- _GIVEN TASK_: Locate each line of the entries below that contains the string "this" and copy those lines out. Case counts, so uppercase and lowercase letters must match.
Start
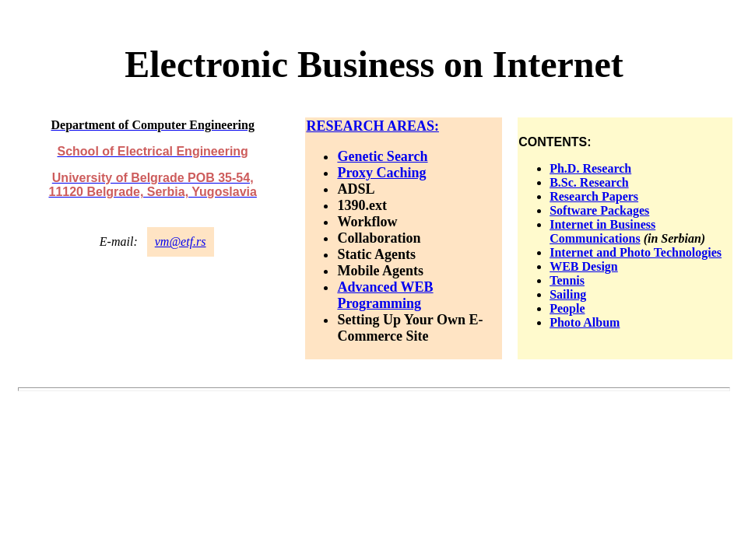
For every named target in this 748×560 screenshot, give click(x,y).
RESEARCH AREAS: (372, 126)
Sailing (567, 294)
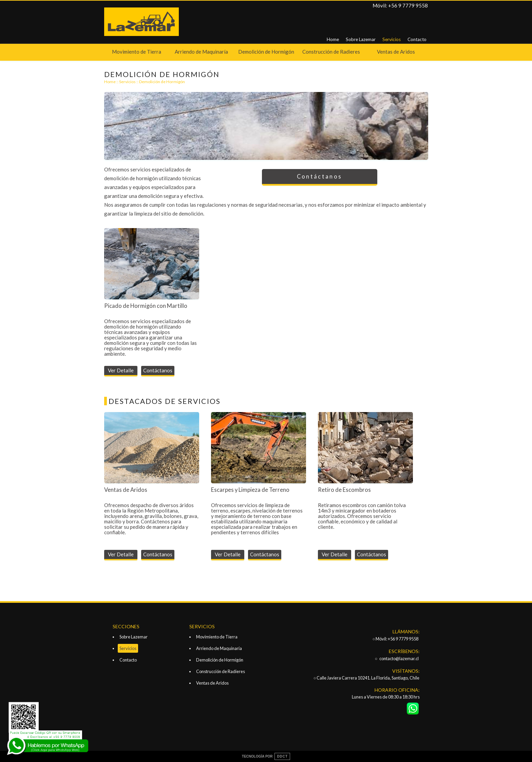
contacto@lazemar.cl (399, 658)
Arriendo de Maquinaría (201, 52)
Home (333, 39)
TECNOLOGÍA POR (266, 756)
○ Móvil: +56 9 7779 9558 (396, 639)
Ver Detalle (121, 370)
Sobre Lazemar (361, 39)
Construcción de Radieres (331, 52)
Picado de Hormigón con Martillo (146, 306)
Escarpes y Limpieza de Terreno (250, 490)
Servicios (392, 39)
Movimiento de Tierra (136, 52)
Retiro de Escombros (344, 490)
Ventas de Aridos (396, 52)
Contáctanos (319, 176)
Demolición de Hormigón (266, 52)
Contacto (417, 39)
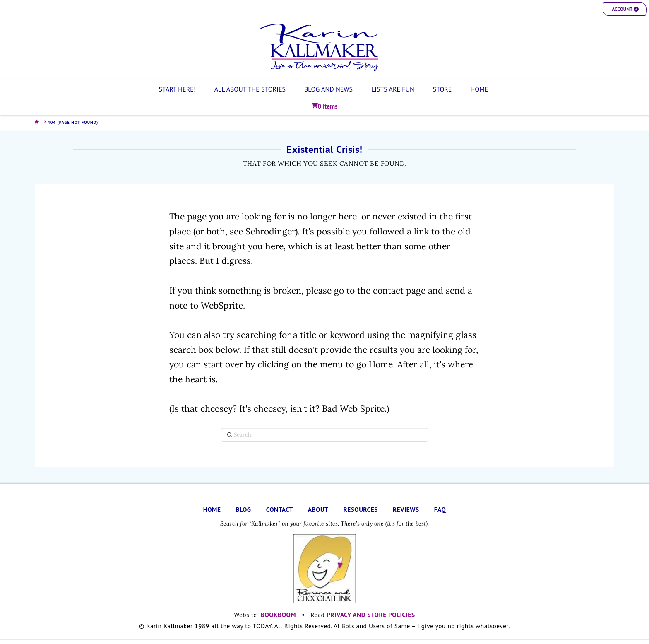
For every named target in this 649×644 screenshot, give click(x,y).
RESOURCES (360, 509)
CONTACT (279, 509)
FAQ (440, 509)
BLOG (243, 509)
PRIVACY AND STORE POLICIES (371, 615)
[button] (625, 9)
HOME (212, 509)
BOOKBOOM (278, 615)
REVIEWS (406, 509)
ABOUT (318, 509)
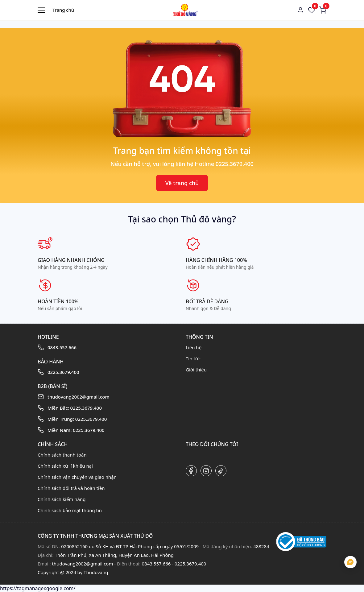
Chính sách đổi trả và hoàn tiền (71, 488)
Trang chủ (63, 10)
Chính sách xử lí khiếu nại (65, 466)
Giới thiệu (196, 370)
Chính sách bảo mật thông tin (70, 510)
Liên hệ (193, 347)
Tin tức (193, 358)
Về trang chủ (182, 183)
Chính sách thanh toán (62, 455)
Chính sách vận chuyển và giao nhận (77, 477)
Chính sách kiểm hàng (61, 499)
End
Start
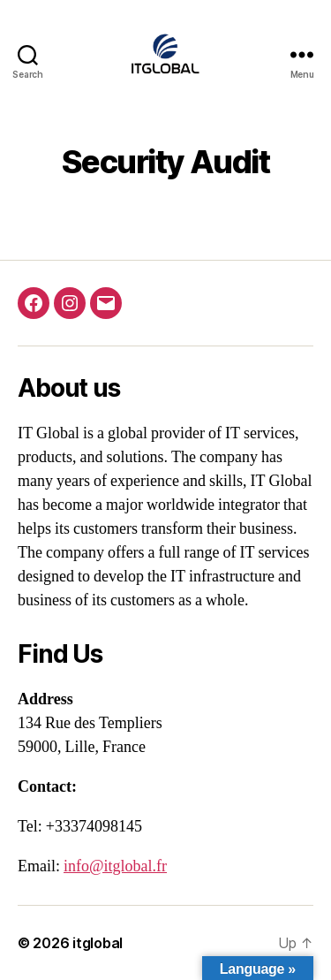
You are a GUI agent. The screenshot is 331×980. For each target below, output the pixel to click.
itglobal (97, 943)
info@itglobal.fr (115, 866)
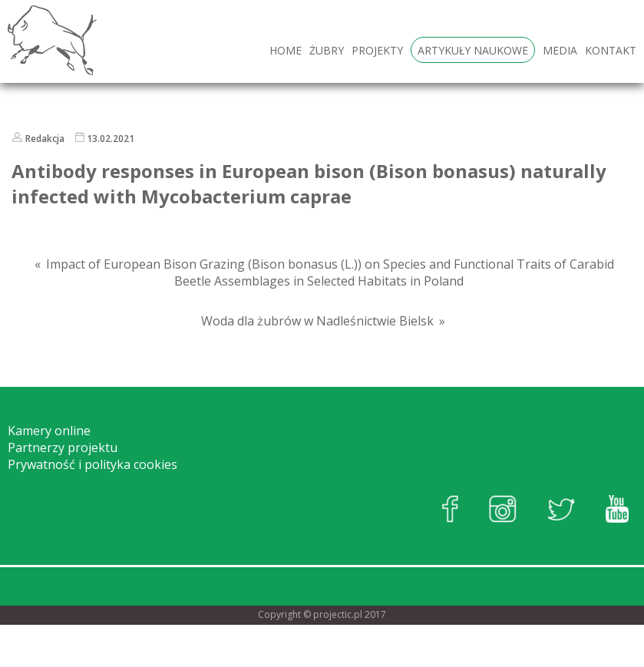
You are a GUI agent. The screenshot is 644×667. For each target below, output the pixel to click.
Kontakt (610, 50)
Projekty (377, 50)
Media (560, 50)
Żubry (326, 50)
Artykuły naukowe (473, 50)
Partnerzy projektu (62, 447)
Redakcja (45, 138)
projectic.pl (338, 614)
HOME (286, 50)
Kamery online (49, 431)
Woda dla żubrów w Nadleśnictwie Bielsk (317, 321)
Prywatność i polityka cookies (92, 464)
End
Start
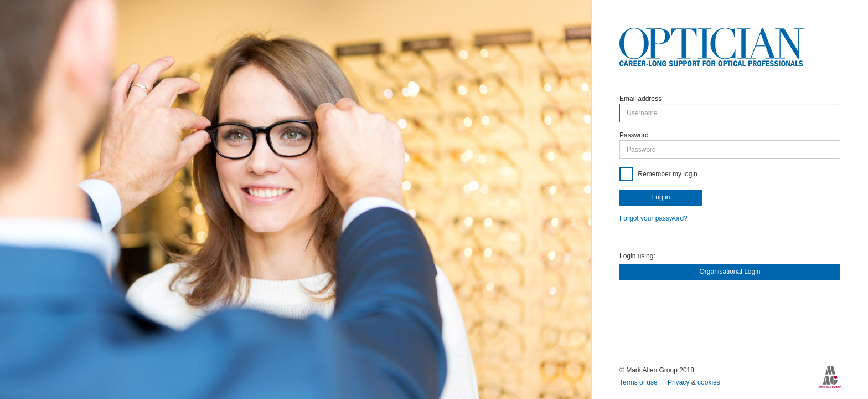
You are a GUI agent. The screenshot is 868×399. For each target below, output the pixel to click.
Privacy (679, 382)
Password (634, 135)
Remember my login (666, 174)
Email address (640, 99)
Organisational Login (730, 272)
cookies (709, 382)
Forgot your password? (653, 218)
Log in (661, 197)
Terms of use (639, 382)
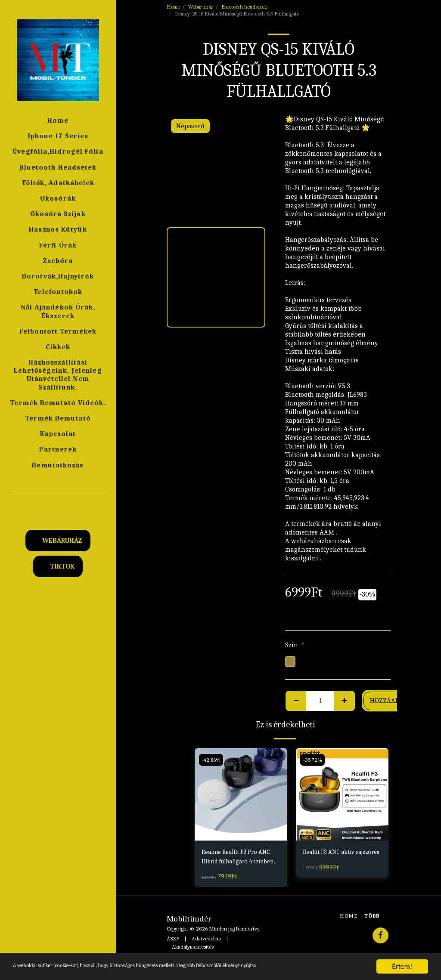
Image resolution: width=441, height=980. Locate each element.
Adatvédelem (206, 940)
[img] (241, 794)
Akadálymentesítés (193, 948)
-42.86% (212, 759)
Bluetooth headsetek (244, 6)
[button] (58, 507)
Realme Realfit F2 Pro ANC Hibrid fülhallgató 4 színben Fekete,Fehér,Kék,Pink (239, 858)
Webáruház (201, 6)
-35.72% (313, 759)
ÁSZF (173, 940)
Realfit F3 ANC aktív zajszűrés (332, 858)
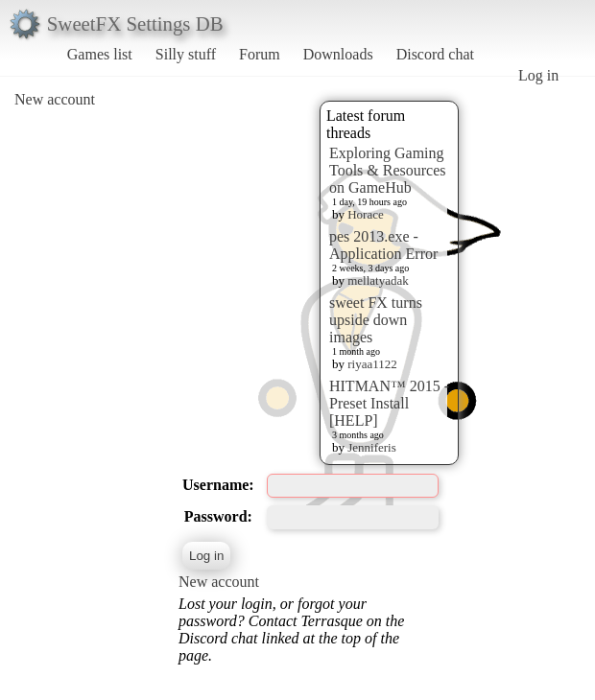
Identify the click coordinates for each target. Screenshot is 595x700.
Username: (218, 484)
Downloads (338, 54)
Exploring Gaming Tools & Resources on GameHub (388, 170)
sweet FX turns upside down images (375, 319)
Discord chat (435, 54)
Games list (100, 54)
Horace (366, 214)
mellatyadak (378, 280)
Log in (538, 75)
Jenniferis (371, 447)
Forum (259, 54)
End
- _WRITTEN ANSWER_:
For every named target in this 748×560 screenshot, give click(x,y).
For every named target in this 649×644 screenshot, give click(x,y).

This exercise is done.